# C'mere Deer



## Eric Evenson (Aug 29, 2005)

just want to get a few peoples opinions that have used the stuff. did it work, kinda, or not at all. thanks- Evenson


----------



## Starky (Mar 15, 2006)

Right now there are too many crops in the fields and acornes falling off the trees to have deer consider alternatives. Later on in the Fall when the food is less plentifull that stuff will work better. I haven't tried that brand, but it wouldn't hurt to put some out now. The deer may not stop to eat it, but they will remember it's there and come back later.


----------



## dc240nt (Sep 20, 2006)

Hank Parker hunts with an Canadian Outfitter friend of mine. He has left a ton of this stuff at the Outfitters. Its a joke and a waste of money.


----------



## duckslayer (Oct 30, 2003)

Yeah right, dc. This stuff is the real deal. I have put it out and the deer prefer that over the 2 plum trees and 1 apple tree that are within 25 yards of my stand. If you havent tried it, you wouldnt know. Keep being a skeptic. If you have tried it, you know what I am talking about. Its a great attractant.


----------



## FowlTalker6 (Jul 21, 2006)

I have been using it since opening of bow season..........I have not experienced it as a great attractant, or even a so-so attractant, but then again there is still a ton of food available to them yet. It does not spook them by any means, but, I have not had it bring deer in to the stuff either....


----------



## bretts (Feb 24, 2004)

How bout try hunting without a bait pile


----------



## FowlTalker6 (Jul 21, 2006)

hey bretts......who said anything about hunting over a bait pile? I must have missed it, because I don't see anywhere on this post that someone mentioned hunting over a bait pile! what difference would it make anyway? if you can't give an answer to someones question, don't post.

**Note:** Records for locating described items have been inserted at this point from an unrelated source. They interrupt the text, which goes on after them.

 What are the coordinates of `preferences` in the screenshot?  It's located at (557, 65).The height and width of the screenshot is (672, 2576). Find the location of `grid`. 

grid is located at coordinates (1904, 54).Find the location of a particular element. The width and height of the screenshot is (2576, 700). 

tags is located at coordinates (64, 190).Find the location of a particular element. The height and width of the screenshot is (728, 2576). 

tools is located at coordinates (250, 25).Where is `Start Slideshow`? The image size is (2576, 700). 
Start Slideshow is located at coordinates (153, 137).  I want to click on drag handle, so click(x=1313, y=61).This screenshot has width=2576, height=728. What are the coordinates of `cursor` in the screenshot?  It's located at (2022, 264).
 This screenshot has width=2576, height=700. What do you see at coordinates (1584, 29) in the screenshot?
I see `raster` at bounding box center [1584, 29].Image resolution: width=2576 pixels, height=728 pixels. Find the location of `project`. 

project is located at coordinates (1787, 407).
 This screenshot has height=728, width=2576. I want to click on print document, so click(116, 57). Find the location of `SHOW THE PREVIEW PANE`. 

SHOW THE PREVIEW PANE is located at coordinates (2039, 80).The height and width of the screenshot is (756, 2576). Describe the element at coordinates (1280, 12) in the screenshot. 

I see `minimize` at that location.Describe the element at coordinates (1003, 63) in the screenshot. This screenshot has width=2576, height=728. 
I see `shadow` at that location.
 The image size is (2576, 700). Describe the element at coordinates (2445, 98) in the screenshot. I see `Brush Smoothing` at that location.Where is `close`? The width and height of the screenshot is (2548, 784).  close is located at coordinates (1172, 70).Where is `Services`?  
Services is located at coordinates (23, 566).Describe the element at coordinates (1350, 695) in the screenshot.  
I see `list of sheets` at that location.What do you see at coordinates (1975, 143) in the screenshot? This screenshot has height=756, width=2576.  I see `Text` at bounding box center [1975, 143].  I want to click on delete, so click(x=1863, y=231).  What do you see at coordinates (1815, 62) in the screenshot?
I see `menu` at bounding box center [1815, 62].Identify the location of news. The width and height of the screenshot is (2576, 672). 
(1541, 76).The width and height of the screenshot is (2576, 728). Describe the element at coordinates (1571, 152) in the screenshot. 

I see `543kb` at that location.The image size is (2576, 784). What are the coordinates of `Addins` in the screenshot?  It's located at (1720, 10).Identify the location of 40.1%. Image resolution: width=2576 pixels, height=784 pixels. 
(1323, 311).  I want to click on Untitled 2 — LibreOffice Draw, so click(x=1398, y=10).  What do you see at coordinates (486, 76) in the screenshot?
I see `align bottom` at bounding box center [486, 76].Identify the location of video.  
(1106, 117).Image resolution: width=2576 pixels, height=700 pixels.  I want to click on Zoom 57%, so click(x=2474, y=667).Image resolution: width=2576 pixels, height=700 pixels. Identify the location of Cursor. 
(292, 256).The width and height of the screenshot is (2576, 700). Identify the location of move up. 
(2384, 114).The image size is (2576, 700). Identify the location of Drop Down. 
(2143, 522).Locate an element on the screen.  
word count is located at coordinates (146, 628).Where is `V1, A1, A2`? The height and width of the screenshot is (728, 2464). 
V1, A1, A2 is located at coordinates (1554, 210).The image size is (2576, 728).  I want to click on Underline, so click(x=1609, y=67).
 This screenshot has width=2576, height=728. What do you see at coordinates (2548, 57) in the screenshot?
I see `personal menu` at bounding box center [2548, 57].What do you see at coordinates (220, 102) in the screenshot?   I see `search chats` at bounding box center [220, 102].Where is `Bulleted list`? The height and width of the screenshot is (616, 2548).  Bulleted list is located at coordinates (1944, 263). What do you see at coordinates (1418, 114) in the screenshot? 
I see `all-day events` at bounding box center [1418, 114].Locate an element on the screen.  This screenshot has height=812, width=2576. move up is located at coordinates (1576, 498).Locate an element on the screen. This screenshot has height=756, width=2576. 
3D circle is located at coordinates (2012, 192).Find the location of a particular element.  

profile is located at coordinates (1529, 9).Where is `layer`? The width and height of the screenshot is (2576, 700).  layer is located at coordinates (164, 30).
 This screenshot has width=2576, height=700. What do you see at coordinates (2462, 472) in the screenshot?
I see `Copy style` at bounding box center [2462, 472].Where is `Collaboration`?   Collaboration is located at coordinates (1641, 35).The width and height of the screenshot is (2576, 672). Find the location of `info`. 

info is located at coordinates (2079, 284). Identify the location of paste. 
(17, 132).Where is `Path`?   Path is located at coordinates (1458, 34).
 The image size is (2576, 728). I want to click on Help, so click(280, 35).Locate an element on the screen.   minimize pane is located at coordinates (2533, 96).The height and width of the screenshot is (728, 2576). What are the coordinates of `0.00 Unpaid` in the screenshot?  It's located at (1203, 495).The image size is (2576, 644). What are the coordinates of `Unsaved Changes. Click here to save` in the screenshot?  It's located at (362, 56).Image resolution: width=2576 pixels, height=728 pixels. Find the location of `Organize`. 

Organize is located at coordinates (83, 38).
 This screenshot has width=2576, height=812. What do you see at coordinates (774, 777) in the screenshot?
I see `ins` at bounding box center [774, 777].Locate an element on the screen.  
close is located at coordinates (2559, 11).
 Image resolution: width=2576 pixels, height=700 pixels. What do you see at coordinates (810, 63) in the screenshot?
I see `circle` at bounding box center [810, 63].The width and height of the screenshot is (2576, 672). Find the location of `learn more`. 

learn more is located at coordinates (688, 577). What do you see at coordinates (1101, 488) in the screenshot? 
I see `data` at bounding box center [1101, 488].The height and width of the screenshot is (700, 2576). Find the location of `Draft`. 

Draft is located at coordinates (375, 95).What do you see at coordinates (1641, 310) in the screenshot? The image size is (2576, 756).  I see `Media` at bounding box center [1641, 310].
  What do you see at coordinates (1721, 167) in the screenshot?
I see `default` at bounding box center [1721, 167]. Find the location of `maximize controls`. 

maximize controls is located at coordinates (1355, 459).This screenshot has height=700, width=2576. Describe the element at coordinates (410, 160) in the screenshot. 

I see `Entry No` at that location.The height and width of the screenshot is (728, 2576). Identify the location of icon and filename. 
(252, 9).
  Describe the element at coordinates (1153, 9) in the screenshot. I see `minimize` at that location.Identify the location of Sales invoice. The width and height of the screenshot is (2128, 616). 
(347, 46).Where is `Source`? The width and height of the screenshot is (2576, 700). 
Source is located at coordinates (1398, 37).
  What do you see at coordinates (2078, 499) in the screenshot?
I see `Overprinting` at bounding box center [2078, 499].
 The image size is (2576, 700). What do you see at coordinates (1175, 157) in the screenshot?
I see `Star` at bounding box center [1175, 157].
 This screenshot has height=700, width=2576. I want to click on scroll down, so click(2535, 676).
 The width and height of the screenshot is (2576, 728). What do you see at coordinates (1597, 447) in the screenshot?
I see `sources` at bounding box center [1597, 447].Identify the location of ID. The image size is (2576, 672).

I have been using the stuff and spraying it on everything out there, trees, grass, alfalfa and put out some powder too. no deer have stopped to eat it or even stop long enough to make it look like they are even giving it any serious thought. The powder pile is still there.....and for you skeptics out there.......there are 15-20 deer in the alfalfa field every night....they just walk right by the stuff....for 20 days now....they don't have an interest in it yet........that may change when food sources become more scarce.......but for now they could care less if it is there or not........


----------



## duckslayer (Oct 30, 2003)

The c'mere deer is an "attractant" as is doe urine or buck urine. Its the smell that drives them nuts, not the taste.


----------



## FowlTalker6 (Jul 21, 2006)

i disagree........i don't think it is attracting them one bit......and according to the manufactures advertisements and Hank Parkers endorsement......they are supposed to devour the stuff.......personally....i don't see it doing either of them..........attracting deer or having them devour the stuff..........i just don't see it working in any way......and i have tried it around natural food sources, in the trees, CRP and trails to and from bedding and food sources........just doesn't seem to do much for me in the way of attracting deer.............i wouldn't recommend the stuff as i have not seen any postiive results, but, i also need to add that i have not seen any negative results either......it sure doesn't scare them away either.........just think there are better products out there than this stuff........


----------



## bretts (Feb 24, 2004)

I just don't buy into that stuff. Hank Parker is just in it to make a buck. Some of the things that get pushed as a "great" product these days just make me laugh ex. Deerview mirror...haha In my opinion it's just some more sh$t to drag into the woods. Don't get me wrong some things that have been made in the past few years are great...but where do you draw the line with some of these products?


----------



## MikeCF (Oct 27, 2006)

This stuff is garbage and I have proof. I have video of a pile of corn and a pile of c'mere deer side by side. The deer actually step in the pile of c'mere deer to eat the plain corn. I know a lot of people all over the county that have tried this gimmick and they have gotten the same results. C'mere deer is garbage and Hank Parker has lost a ton of credibilty in my eyes endorsing this stuff. People believe me, don't waste your time with this gimmick


----------



## bighunter (Oct 25, 2005)

Ive learned they dont like it on corn. But i did set up my unlces trail cam and i just dumped about 1 cup of it on the ground and a few apples around it and they dug down in the ground to it .I did put it on corn and sunflowers and they didnt like that so much apples they just lick it off so Id try that and see if that gives you a little better success.
Good Hunting
BigHunter


----------



## higgy15jh (Nov 8, 2006)

I prefer deer cane


----------



## carp_killer (Nov 24, 2006)

i took 2 identical mineral blocks and sprayed cmere deer on 1 and nothing on the other and put a trail cam up out of 76 pic 2 were eating on the cmere deer block dont waste your $


----------